## Assigned task
Give back the entries exactly as they read, leaving each image out.

## Data for this exercise
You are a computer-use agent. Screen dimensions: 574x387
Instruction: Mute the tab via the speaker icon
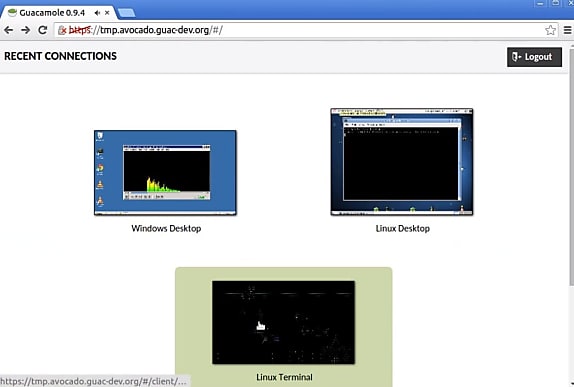click(97, 13)
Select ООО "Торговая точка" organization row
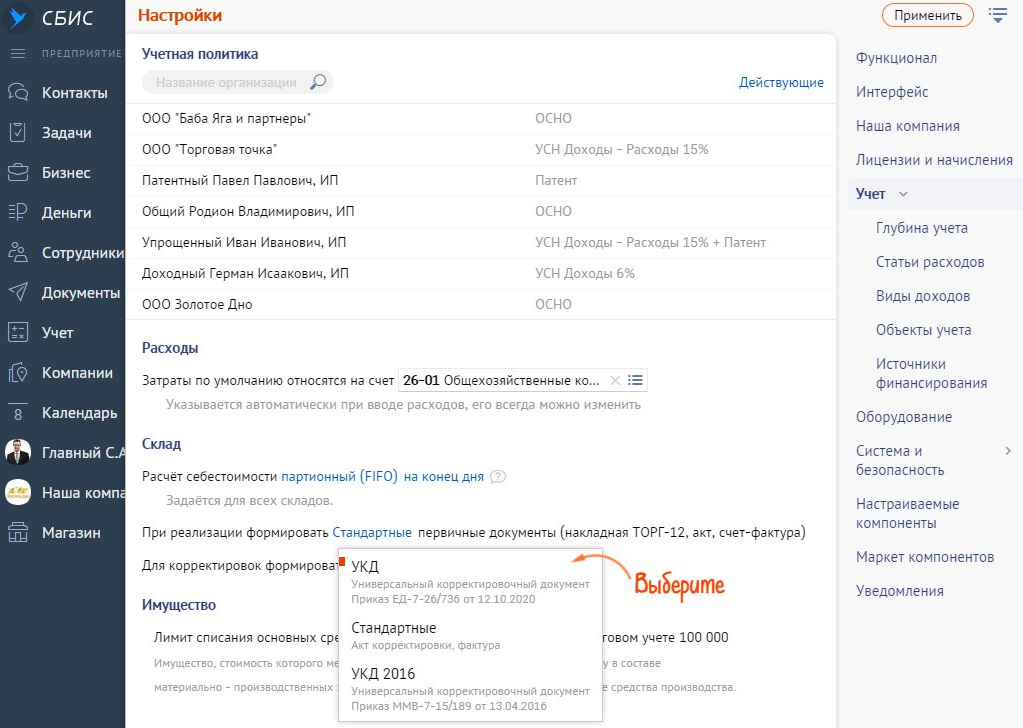Image resolution: width=1023 pixels, height=728 pixels. 210,150
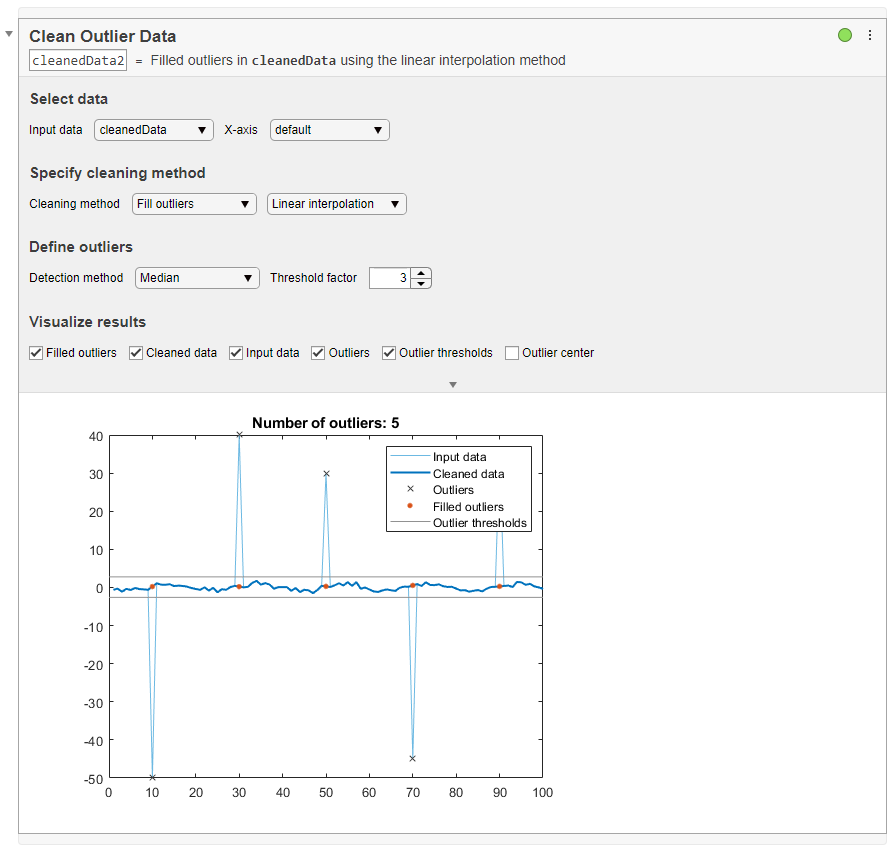Enable the Outlier center checkbox

click(512, 353)
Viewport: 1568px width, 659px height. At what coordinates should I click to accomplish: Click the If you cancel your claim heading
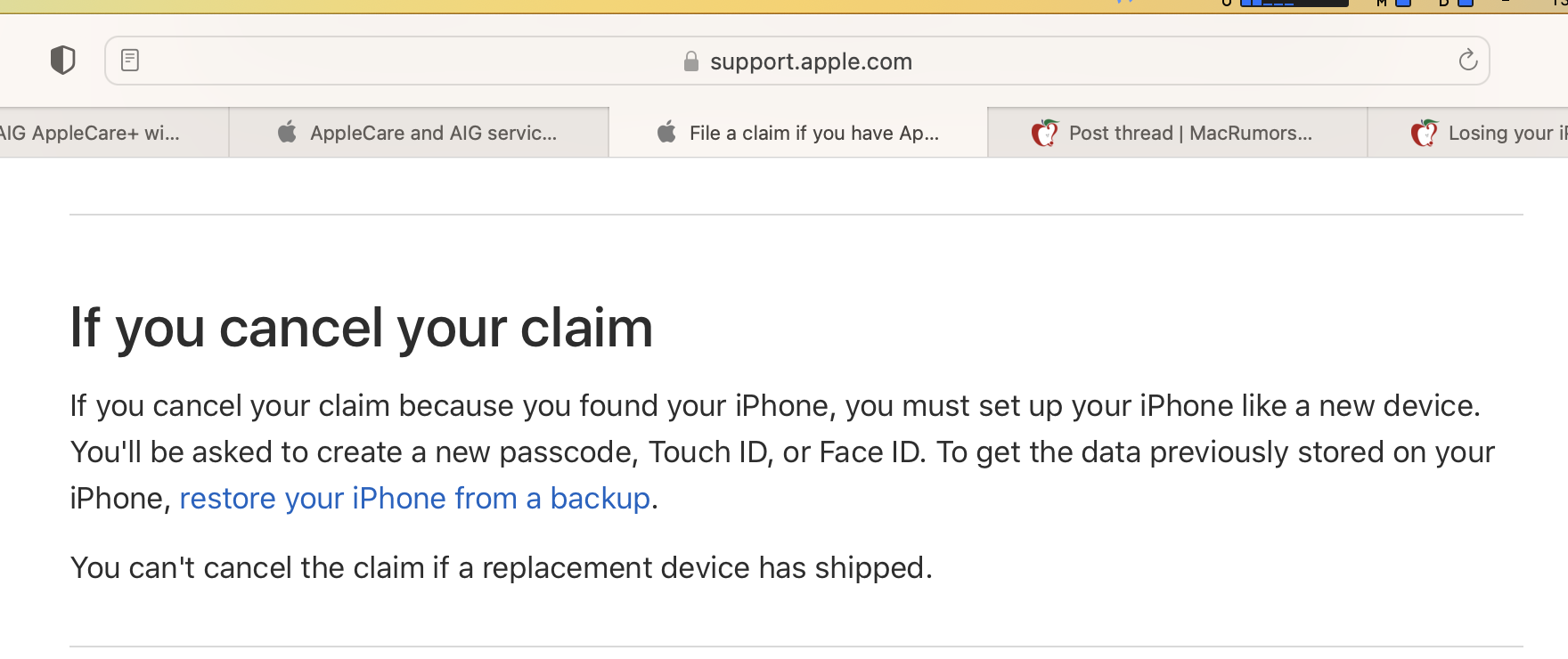tap(361, 328)
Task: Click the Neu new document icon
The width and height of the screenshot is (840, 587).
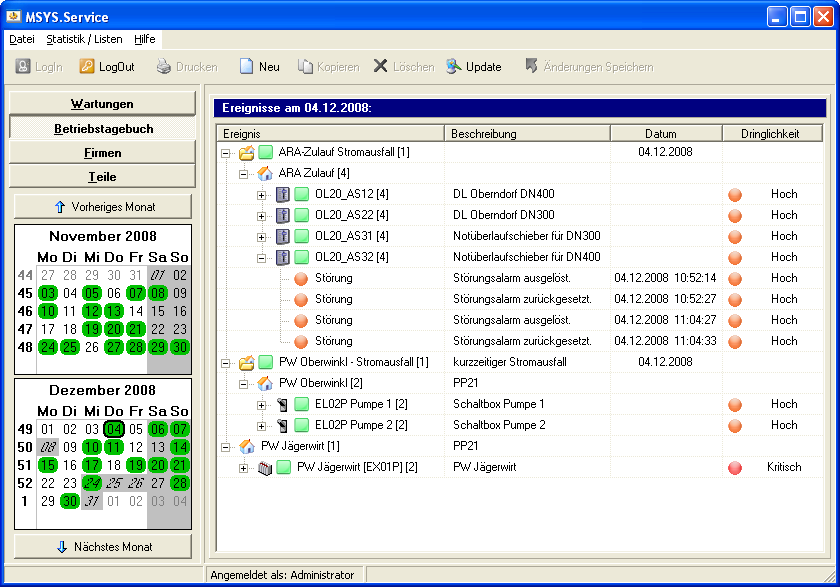Action: point(246,67)
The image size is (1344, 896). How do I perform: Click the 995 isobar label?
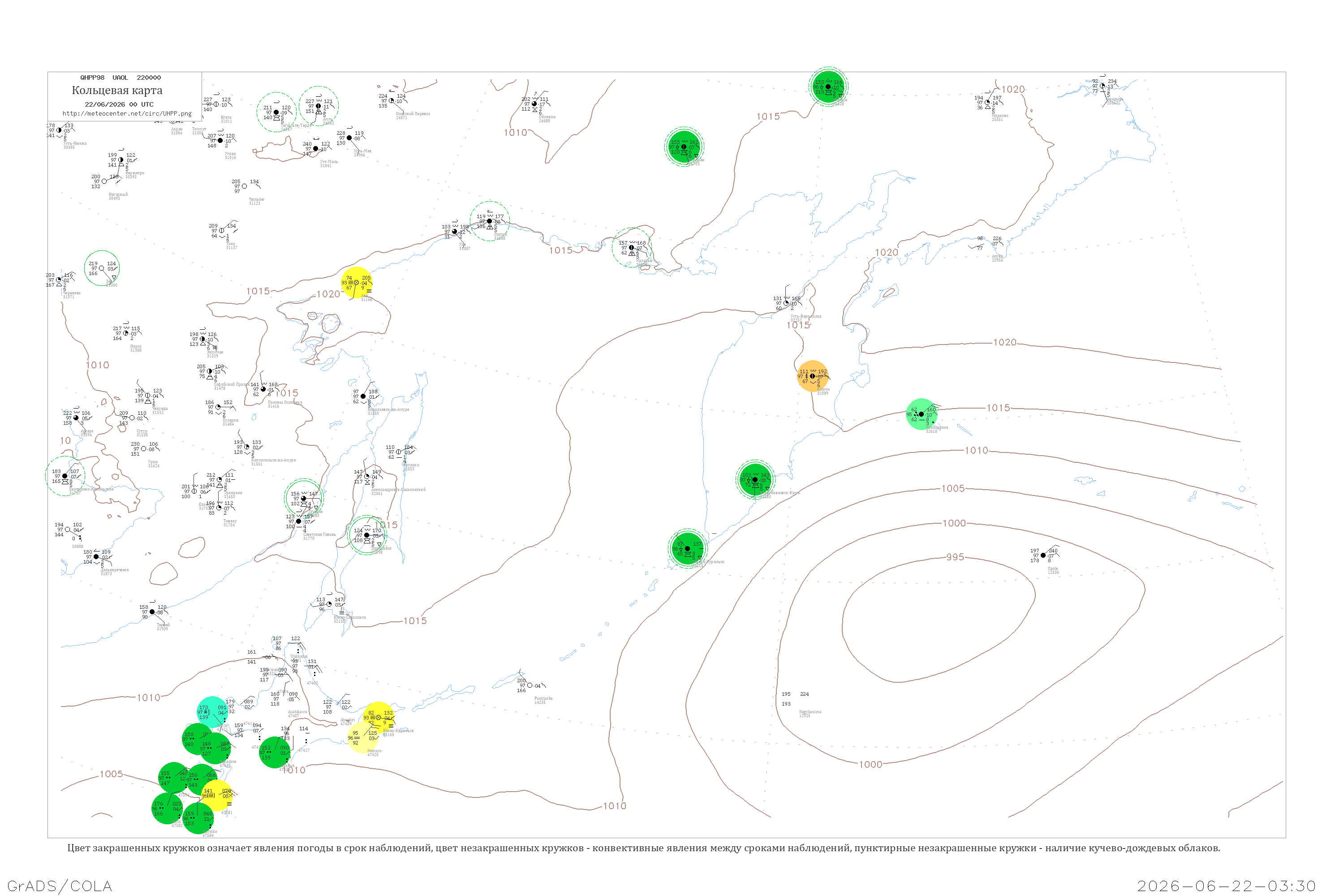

## Result of this task
You are a computer-use agent. Screen dimensions: 574x387
Instruction: Mute the tab via the speaker icon
click(97, 13)
Select ООО "Торговая точка" organization row
Image resolution: width=1023 pixels, height=728 pixels. 210,150
Enable the Outlier center checkbox

click(512, 353)
Viewport: 1568px width, 659px height. At what coordinates should I click to accomplish: Click the If you cancel your claim heading
tap(361, 328)
Task: Click the Neu new document icon
The width and height of the screenshot is (840, 587).
Action: point(246,67)
The image size is (1344, 896). How do I perform: Click the 995 isobar label?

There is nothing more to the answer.